33His Honour rejected the applicant's allegation that Mr Kelly had assaulted her as motivating her to invade his home, being satisfied to the criminal standard that she was motivated by jealousy and a desire to exact revenge. He came to that conclusion for a number of reasons. First he regarded the applicant's claim as inconsistent with her stated belief that Mr Kelly had cheated on her; as inconsistent with the fact that, after she smashed the window, she said she wanted to "bash" Ms Russell; and inconsistent with Ms Russell being the target of her assault. He also took into account that the applicant repeatedly demanded that Ms Russell hand over her mobile phone, the irresistible inference being that the applicant wanted to confirm that Ms Russell and Mr Kelly were in a relationship of some kind. His Honour was satisfied (although not expressly to the criminal standard) that the applicant had also spun an elaborate story that she had been assaulted by Mr Kelly to coax her co-offender to participate in the offence.
34The Crown submitted that these findings were reasonably open to the sentencing judge on the evidence.
35The applicant complains that they were based on his Honour's misunderstanding of the evidence in the sense that he appears to have assumed that the applicant had conceded, in the extract of her evidence set out in [30] above, that she lied to police when she said Mr Kelly had sexually assaulted her when no such concession was made, and that she had lied when she told a psychologist in 2009 that she had been assaulted the previous year when, on a fair reading of that aspect of her evidence, she was unprepared to tell the psychologist that she had been abused as a teenager. The applicant submitted that adverse findings as to her credit were made consequent upon these errors of fact and that this infected his Honour's view of the objective seriousness of the offending.
36Save for his Honour finding that the home invasion and the offending committed in that context was not motivated by retribution but by jealousy, there is nothing in the sentencing remarks to support the submission that he found that the applicant was lying about having been assaulted by Mr Kelly.
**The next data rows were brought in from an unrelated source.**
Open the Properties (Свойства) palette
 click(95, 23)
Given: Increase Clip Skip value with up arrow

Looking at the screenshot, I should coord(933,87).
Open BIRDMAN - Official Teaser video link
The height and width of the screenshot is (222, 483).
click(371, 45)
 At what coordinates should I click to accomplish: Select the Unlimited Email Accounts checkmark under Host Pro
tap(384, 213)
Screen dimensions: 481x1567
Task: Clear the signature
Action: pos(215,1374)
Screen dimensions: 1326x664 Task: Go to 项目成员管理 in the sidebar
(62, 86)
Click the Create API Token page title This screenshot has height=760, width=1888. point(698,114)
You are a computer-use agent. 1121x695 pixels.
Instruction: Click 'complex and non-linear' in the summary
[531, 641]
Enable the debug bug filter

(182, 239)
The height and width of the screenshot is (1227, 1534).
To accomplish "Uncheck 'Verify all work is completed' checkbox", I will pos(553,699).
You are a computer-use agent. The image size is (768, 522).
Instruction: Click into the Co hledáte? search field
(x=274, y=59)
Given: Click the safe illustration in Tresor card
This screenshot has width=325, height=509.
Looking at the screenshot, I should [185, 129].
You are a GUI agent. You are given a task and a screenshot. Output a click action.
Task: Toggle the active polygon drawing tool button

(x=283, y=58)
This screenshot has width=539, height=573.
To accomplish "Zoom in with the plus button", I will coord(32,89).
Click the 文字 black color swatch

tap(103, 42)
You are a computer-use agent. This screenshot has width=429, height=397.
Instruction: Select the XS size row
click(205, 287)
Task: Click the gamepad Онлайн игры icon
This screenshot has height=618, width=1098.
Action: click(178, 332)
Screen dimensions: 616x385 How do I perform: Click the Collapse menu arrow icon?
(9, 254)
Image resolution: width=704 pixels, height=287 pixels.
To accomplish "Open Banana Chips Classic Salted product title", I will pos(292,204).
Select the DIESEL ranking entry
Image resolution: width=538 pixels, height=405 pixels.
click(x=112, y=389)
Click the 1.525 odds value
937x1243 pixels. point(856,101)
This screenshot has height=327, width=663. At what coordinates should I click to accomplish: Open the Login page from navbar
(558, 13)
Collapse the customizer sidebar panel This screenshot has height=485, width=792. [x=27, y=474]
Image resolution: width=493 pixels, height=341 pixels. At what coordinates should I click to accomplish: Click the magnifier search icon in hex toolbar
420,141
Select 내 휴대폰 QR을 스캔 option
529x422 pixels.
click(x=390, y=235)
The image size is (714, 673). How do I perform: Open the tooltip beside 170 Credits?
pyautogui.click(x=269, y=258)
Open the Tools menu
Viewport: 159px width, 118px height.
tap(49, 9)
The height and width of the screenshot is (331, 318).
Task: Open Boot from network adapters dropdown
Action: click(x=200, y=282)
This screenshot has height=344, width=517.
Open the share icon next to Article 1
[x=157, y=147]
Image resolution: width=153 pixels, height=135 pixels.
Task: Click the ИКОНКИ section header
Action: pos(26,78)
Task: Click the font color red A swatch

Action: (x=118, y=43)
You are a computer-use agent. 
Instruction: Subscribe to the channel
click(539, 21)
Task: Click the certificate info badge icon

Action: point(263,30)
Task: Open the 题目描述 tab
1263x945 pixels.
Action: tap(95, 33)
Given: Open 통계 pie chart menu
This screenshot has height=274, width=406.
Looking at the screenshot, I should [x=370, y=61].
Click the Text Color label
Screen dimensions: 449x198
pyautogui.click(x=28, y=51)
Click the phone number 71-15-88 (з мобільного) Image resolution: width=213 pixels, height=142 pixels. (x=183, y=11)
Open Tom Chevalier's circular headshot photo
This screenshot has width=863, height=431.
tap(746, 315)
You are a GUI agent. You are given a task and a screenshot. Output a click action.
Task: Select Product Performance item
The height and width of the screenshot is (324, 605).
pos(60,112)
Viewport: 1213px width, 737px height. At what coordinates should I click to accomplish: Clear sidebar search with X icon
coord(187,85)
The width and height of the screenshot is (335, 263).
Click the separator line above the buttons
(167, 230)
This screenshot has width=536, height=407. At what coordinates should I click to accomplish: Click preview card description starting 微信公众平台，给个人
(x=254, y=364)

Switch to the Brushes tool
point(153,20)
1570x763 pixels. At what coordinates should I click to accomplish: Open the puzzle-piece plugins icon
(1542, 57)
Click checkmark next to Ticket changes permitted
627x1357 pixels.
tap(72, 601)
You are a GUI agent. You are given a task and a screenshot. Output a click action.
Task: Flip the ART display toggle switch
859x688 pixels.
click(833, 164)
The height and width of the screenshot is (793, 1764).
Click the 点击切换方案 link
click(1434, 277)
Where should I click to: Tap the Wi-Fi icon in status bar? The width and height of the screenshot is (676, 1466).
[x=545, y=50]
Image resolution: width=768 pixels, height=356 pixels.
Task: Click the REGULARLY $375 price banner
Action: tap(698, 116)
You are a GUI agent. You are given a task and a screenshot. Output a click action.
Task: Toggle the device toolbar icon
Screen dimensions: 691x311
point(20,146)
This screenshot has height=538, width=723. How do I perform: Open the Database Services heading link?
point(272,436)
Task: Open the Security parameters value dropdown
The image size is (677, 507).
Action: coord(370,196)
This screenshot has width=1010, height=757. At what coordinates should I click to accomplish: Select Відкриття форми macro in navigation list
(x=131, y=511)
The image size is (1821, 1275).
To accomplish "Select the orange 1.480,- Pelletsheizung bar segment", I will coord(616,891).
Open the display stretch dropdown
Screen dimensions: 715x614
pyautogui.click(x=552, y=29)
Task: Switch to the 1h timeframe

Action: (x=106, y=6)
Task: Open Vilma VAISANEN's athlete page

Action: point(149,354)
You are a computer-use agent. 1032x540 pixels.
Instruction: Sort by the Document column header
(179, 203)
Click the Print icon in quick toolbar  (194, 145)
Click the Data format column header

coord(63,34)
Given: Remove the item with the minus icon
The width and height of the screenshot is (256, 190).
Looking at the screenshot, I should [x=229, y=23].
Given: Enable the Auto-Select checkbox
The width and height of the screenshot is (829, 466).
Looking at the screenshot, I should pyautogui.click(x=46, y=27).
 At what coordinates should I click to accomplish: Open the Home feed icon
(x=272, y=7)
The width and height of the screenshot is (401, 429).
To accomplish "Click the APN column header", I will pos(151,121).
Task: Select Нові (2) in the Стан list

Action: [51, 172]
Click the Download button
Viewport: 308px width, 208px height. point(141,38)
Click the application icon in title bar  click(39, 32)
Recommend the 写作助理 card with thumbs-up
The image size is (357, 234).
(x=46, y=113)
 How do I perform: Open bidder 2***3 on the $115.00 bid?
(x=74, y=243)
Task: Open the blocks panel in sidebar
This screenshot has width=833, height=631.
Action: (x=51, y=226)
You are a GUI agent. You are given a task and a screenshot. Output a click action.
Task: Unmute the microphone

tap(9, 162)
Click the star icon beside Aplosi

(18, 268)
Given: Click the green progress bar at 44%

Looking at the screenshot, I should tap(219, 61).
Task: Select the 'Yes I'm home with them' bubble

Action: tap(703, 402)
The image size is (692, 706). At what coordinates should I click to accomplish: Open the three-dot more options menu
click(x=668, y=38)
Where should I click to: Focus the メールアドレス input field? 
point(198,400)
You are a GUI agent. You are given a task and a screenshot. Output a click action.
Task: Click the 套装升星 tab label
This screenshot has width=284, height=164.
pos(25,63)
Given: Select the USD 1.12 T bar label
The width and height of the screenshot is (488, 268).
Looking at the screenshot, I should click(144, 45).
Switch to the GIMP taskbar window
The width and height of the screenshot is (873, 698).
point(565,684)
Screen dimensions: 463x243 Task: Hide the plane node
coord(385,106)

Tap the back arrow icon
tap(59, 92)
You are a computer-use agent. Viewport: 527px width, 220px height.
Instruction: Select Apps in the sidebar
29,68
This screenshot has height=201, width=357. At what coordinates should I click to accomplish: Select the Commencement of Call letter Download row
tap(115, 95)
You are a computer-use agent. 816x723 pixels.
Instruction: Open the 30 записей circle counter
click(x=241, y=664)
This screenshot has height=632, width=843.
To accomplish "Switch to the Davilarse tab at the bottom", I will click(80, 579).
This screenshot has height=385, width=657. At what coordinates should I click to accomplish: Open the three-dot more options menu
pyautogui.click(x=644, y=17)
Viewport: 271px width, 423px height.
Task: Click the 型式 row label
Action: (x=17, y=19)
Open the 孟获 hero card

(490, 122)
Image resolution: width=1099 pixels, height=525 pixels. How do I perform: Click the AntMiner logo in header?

To the contrary. His Honour made express note on two separate occasions in his sentencing remarks that she maintained the truth of that allegation and that the failure of the police to charge him was because she provided the police with inaccurate information as to when the assault had occurred.
37As the sentencing reasons make clear, his Honour did not need to find the applicant had made a false allegation about Mr Kelly to reject her explanation for the offending, even if her evidence might easily have supported a finding to that effect. Furthermore, although his Honour found that the applicant had lied to a psychologist in 2009 when she said she had been raped the previous year, in light of her evidence that the only other rape had occurred when she was 14, he appeared to accept that the lie may be explained by her reluctance to talk about the assault and that she was currently seeking counselling assistance to address the issue.
38The errors of fact contended for by the applicant are not established. I would reject first ground of appeal.